(Stored data)
*** Begin section ***

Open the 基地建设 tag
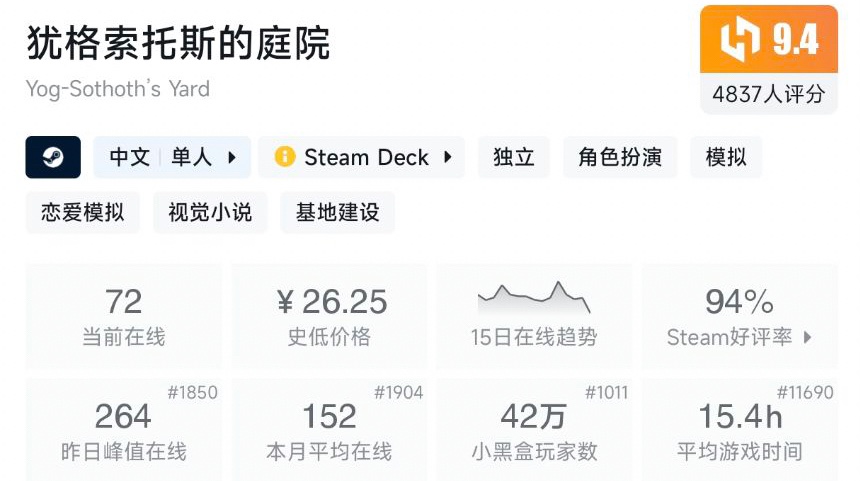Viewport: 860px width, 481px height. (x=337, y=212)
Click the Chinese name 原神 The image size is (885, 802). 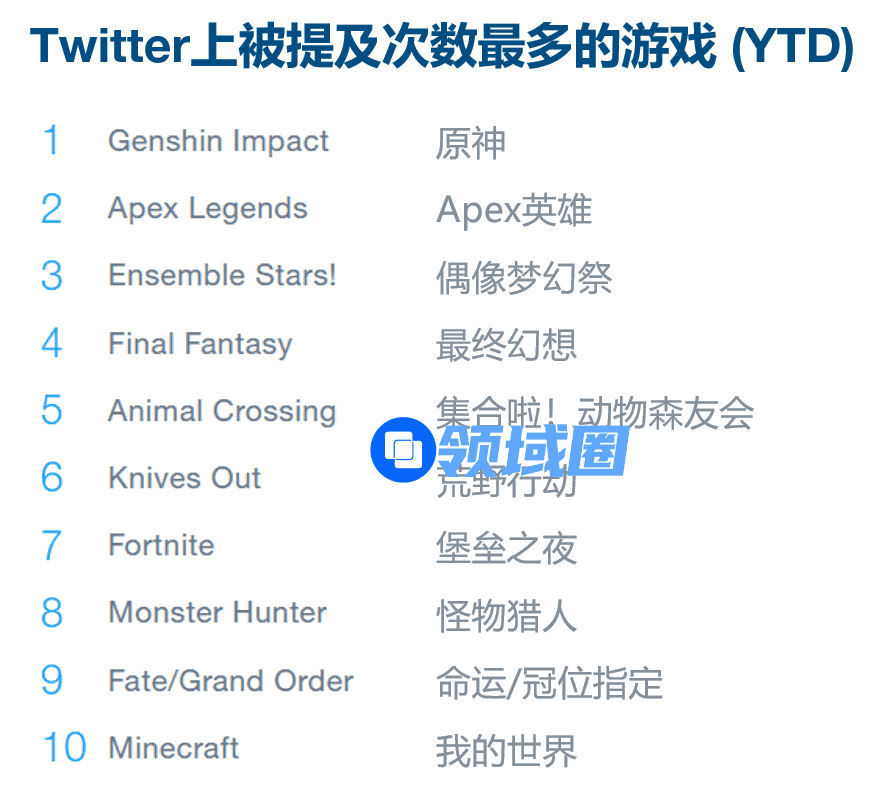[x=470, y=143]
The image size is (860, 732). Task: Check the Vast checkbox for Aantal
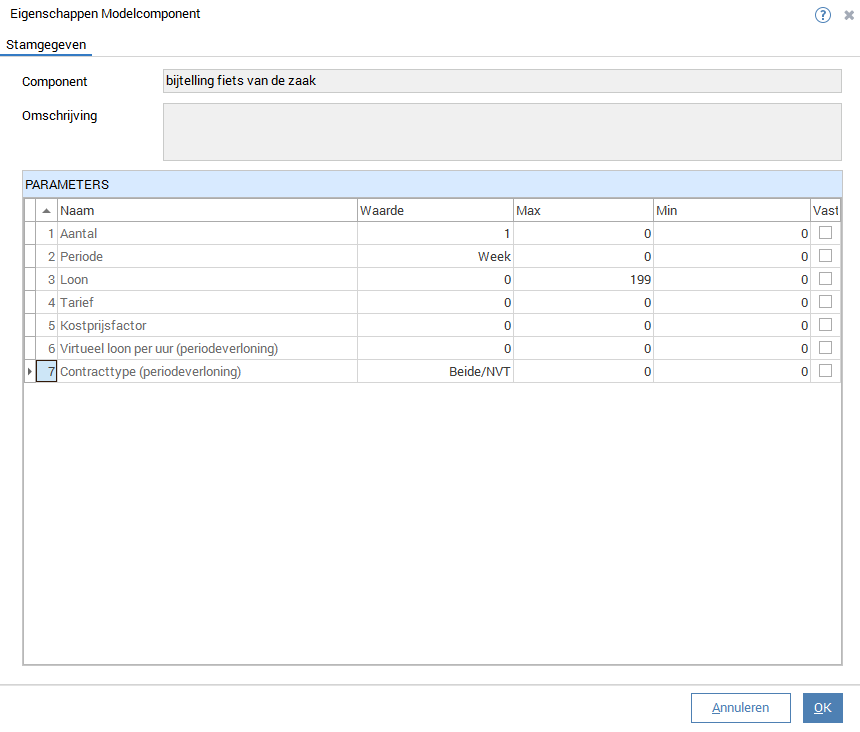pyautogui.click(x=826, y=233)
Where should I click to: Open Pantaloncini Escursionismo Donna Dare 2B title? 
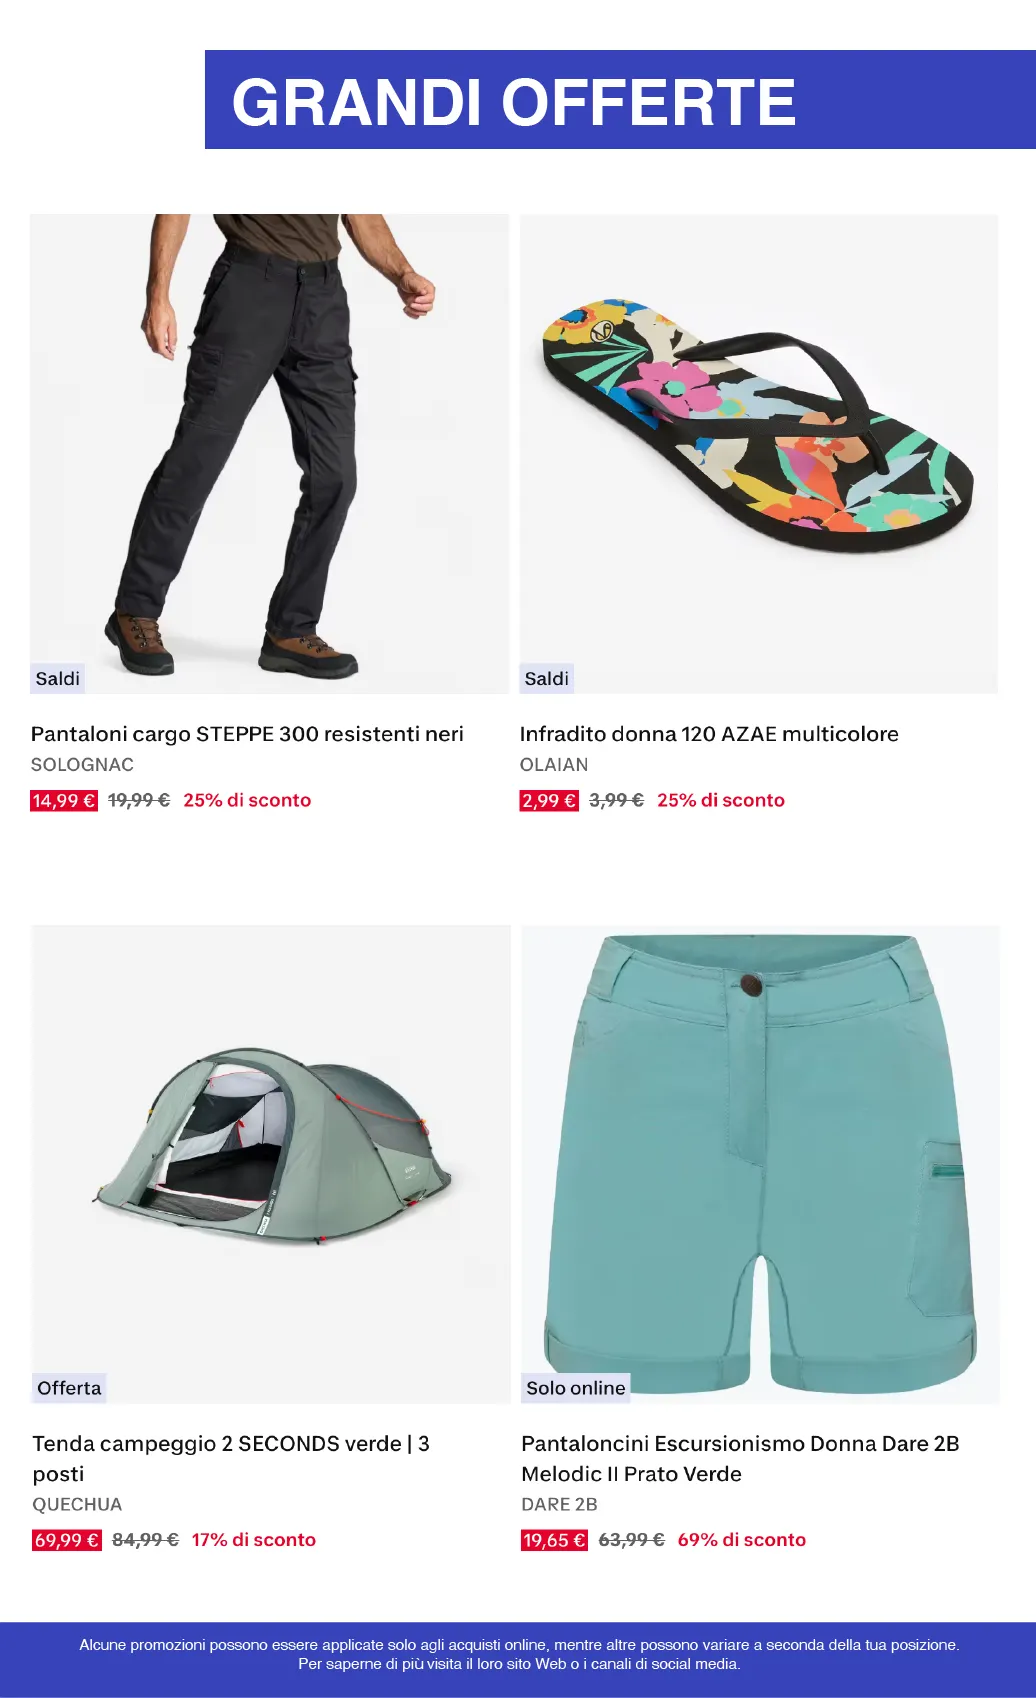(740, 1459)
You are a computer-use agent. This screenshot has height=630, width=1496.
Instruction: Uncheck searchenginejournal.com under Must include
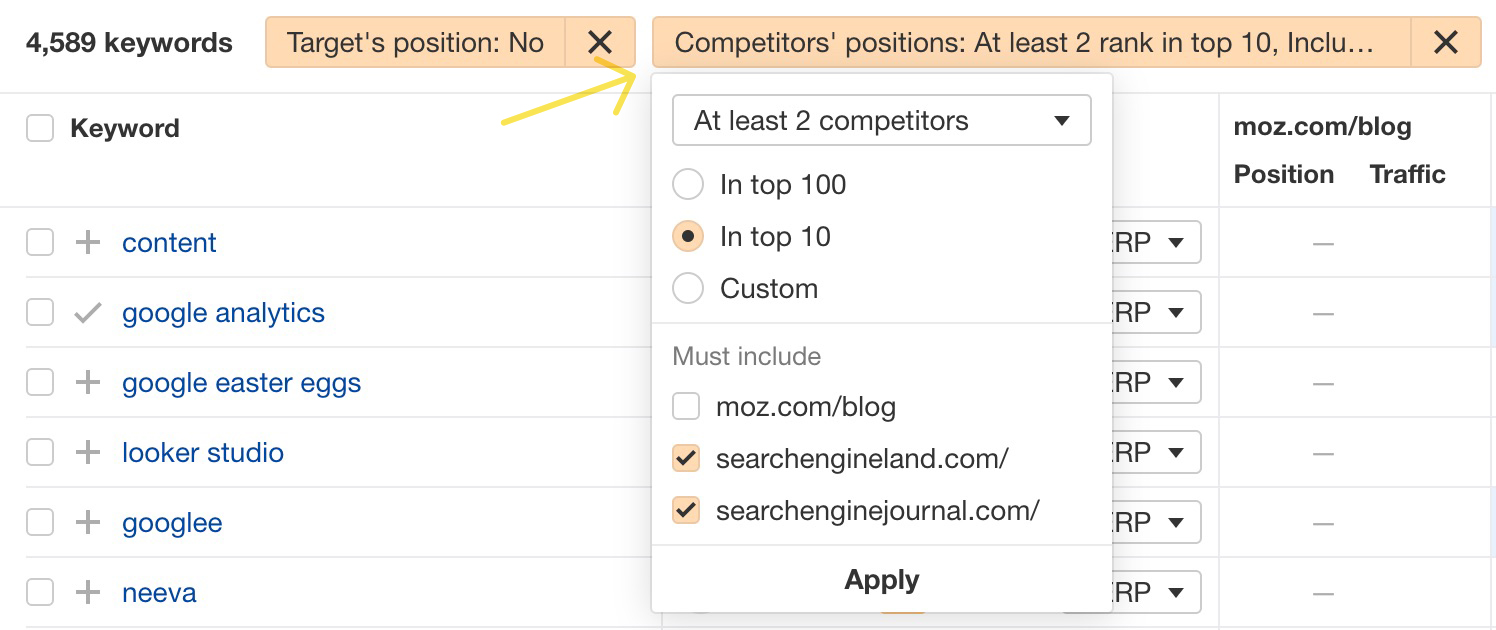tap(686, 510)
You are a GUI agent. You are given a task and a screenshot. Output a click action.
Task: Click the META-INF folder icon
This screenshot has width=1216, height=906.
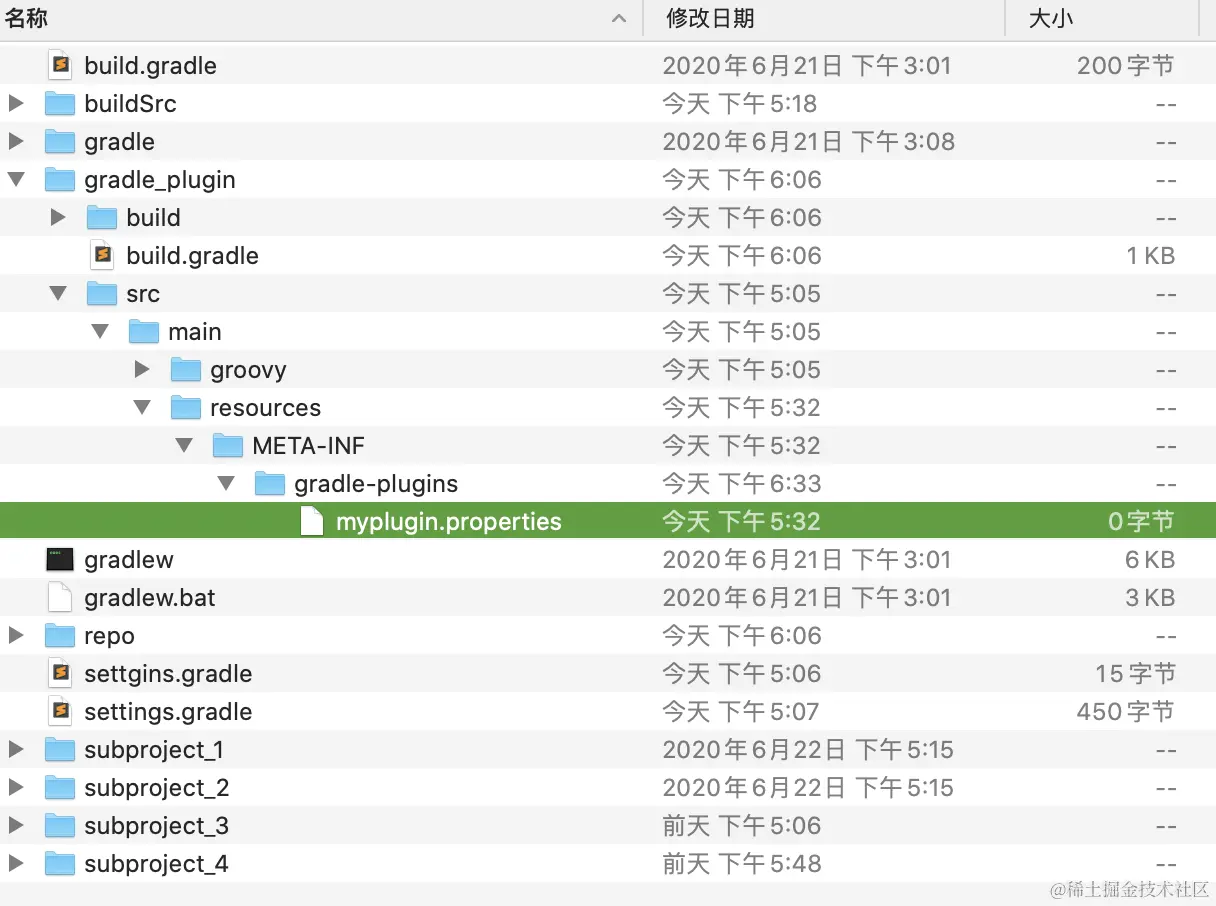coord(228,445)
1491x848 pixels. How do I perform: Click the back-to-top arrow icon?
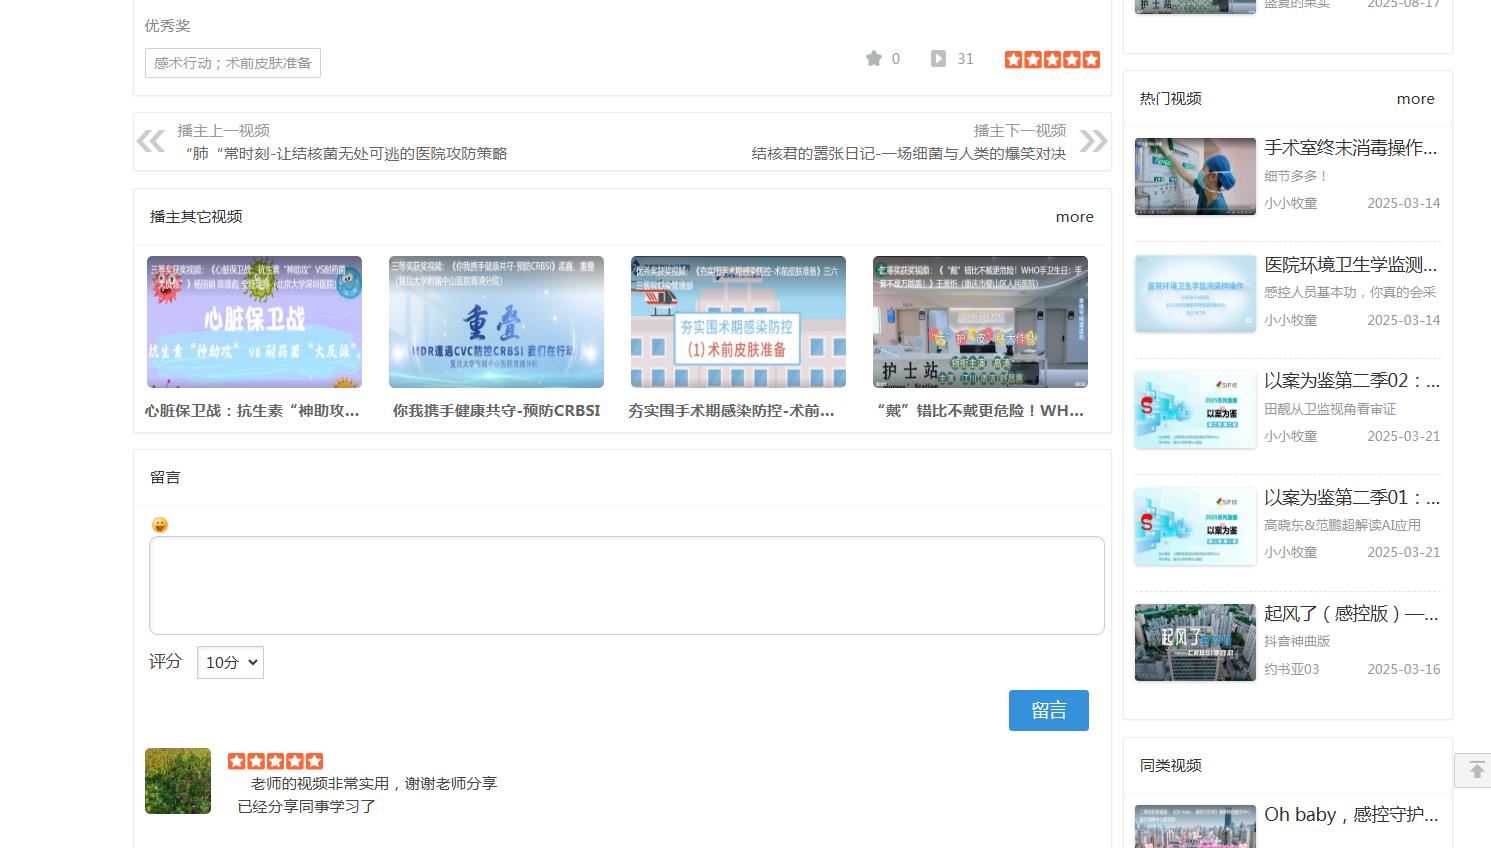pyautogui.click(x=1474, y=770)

*** End section ***

◆ Exercise description: From the line containing "Task: Click the META-INF folder icon" to the last line of the records, inclusive, output the lines exactly as written and nothing else; leave out the pictures.

◆ Solution for this problem:
Task: Click the META-INF folder icon
This screenshot has width=1216, height=906.
coord(228,445)
1491x848 pixels. How do I perform: Click the back-to-top arrow icon?
pyautogui.click(x=1474, y=770)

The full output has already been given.